Opening Cross: Things That Go Bump in the Night


As our deadline for this week’s issue falls on Halloween, it should be no surprise that there are some downright spooky things sending shivers up the spines of market data professionals.

First, Thomson Reuters is retiring its once-flagship-now-legacy 3000 Xtra display, to complete the move to its Eikon next-generation terminal. The vendor also recently killed off Bridge Data Network—the Freddy Krueger of data (aka the feed that wouldn’t die)—to cut the cost of supporting legacy data infrastructures. And with those legacy retirements, the vendor is also eliminating several thousand jobs in a move that will doubtless leave other staff checking under their beds for the boogeyman from the HR department.

Meanwhile, Mercury being in retrograde may have contributed to more technical glitches for exchanges last week, with Nasdaq halting some options trading after problems with dissemination of its index data feed, and the International Securities Exchange’s prices being excluded from the Options Price Reporting Authority’s national best bid and offer feed.

Exchange officials are always quick to point out that the amount of downtime from events like these each year is tiny compared to the vast majority of time when exchange systems purr smoothly along, and that few other industries can claim the same level of success.

However, other industries that fall short risk customers moving elsewhere—for example, if my cell phone provider keeps dropping calls, I can switch to another, or if the subway is always late, I can take a different line or get a bus instead (in theory)—whereas exchanges can generally feel secure that if someone wants to trade stocks listed in their domestic market, they have to trade on the exchange. Even in markets with multiple places of listing for the same stocks, firms generally feel obliged to participate in all or most exchanges to ensure best execution or arbitrage between exchanges.
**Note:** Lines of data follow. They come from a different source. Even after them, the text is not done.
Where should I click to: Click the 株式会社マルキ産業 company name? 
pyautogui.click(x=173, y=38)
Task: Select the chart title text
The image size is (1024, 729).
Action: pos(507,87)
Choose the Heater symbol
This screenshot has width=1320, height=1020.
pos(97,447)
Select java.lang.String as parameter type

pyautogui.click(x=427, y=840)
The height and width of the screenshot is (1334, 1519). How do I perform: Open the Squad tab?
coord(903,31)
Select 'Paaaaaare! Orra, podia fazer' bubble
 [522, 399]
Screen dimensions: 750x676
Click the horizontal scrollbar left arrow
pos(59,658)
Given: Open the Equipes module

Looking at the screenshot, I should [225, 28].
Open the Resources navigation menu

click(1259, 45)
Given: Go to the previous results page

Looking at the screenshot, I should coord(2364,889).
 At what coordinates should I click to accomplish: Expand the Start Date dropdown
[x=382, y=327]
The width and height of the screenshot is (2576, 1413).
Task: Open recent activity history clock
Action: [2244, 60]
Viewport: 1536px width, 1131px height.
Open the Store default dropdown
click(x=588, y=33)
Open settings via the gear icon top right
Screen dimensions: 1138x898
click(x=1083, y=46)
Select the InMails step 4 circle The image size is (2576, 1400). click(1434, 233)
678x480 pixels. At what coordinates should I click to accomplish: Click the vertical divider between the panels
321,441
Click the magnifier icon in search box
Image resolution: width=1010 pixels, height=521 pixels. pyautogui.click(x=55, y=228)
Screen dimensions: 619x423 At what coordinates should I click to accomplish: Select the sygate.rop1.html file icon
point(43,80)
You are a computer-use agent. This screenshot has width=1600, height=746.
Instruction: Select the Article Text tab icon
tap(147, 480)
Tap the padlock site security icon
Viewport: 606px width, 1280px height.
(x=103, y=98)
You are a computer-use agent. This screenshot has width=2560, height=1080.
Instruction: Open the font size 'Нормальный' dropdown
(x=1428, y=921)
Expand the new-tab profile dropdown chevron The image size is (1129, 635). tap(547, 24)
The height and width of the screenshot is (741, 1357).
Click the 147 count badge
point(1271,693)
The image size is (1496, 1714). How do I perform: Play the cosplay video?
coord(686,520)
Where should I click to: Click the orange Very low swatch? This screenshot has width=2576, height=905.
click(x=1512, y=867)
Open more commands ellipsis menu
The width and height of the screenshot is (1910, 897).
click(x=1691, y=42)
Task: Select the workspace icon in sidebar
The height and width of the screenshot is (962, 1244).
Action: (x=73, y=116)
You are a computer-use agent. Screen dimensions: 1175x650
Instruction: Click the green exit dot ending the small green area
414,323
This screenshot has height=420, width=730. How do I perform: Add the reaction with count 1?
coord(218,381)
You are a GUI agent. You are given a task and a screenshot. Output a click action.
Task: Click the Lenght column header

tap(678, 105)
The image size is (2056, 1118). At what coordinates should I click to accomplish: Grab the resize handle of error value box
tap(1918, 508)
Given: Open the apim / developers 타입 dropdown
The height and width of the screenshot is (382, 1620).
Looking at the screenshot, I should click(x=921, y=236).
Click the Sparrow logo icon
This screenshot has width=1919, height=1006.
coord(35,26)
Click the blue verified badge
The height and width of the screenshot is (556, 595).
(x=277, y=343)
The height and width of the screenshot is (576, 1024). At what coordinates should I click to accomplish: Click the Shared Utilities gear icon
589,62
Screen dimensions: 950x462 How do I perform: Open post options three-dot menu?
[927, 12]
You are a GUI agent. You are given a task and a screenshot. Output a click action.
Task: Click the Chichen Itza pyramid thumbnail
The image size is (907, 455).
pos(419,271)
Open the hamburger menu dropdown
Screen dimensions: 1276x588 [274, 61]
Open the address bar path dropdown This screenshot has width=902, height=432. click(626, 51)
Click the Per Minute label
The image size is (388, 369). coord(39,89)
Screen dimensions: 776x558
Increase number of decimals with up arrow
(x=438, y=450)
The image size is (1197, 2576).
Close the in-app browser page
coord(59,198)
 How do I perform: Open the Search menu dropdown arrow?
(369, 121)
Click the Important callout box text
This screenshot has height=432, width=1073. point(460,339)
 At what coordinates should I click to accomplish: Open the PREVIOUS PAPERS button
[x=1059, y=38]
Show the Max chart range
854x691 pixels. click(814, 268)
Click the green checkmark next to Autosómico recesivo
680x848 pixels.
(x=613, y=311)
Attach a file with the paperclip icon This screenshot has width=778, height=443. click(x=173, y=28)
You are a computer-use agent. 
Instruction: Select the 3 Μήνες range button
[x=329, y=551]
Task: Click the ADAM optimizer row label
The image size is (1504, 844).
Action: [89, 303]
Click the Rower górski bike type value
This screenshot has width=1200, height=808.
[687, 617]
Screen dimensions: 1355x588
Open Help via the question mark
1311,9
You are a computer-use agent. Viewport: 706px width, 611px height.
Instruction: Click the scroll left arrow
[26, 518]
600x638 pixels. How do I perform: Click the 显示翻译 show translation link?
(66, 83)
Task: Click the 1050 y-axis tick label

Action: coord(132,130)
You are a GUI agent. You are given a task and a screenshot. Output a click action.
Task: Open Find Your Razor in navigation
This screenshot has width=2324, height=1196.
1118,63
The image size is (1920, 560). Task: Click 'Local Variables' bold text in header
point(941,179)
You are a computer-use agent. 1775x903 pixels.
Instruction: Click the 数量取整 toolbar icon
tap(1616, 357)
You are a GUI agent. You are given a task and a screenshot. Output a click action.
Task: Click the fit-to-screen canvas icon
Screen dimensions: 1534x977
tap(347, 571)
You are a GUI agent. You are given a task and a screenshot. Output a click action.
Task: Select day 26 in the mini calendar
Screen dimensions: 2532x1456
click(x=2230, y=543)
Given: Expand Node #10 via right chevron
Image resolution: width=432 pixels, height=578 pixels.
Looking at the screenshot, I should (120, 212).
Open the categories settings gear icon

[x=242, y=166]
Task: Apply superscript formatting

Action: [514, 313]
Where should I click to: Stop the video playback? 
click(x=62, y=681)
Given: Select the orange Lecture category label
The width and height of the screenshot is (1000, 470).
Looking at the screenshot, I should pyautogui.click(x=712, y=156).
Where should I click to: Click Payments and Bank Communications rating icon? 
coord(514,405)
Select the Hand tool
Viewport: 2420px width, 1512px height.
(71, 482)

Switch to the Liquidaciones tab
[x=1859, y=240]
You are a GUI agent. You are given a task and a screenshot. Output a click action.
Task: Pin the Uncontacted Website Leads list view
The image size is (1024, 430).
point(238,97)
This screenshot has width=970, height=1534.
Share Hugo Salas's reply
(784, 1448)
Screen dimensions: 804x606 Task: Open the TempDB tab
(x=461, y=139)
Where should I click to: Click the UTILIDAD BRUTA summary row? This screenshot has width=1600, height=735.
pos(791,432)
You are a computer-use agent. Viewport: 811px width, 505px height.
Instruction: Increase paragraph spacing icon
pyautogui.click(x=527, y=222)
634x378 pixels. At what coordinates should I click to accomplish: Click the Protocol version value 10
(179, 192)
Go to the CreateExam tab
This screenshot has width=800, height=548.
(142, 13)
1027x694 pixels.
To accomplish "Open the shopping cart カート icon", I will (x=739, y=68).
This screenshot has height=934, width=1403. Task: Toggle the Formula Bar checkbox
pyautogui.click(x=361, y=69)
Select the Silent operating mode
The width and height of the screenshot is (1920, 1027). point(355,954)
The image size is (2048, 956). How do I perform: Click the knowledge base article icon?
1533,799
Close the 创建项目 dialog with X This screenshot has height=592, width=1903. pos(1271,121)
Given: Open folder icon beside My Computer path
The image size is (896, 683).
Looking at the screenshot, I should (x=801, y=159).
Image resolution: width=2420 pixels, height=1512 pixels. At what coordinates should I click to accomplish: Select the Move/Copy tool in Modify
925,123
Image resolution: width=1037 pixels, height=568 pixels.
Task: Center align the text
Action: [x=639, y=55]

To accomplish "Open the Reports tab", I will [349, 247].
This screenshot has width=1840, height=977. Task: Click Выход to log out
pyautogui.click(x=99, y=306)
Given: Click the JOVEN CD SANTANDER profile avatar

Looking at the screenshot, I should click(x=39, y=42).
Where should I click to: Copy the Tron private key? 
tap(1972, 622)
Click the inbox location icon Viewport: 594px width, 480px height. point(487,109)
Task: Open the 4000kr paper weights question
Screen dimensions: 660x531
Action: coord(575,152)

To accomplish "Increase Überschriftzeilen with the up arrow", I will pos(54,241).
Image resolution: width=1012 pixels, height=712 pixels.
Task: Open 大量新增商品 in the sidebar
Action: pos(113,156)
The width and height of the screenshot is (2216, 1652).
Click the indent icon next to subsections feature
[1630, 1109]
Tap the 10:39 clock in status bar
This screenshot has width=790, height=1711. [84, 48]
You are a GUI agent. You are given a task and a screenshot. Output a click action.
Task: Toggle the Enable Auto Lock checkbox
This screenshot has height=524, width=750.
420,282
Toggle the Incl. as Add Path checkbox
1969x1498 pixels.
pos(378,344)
And many of those firms feel that exchanges exploit this situation to increase prices without fear of firms walking away in protest, with many also saying that exchanges have been hiking data fees to make up for lower transaction revenues—especially in the lower-volume periods during and after the financial crisis.

Nasdaq OMX’s third-quarter financial results bear out this trend, with information services revenue overall rising almost 19 percent over last year to $118 million, and within that figure, market data rising by $16 million to $100 million in total for the quarter, as a result of audit collections and revenues from Nasdaq’s eSpeed acquisition, among other initiatives, while equities and derivatives trading revenues slipped by $1 million each.

But elsewhere, it was a different story: At the Chicago Board Options Exchange, Q3 transaction fees rose by more than $6 million to almost $93 million, while data revenues were mixed, with Q3 revenue rising but revenue for the nine months ended Sept. 30 dropping. And at Spanish exchange group BME, equities trading volumes and revenues rose, while market data revenues fell by more than 5 percent over Q3 2012.

It’s unlikely that we’ll see market data fees decline, even if trading volumes and revenues fully recover—in fact, with more trading, venues typically argue that their data commands greater value—but exchanges may feel less pressure to raise them quite as much if trading delivers sufficient revenues. But if not, remember remember what follows Halloween—the fifth of November, when we commemorate Guy Fawkes’ attempt to blow up the UK parliament: if the mood among the populace is right, an upstart can shake up the establishment. So if venues try to abuse their power, there’s no shortage of others eager to fill the gap, such as the new Asia-Pacific Stock Exchange, or BATS Global Markets, with its new low-cost data terminals, developed with Interactive Data. And a market with healthy competition is what will keep the big boys checking under their beds for things that go bump in the night.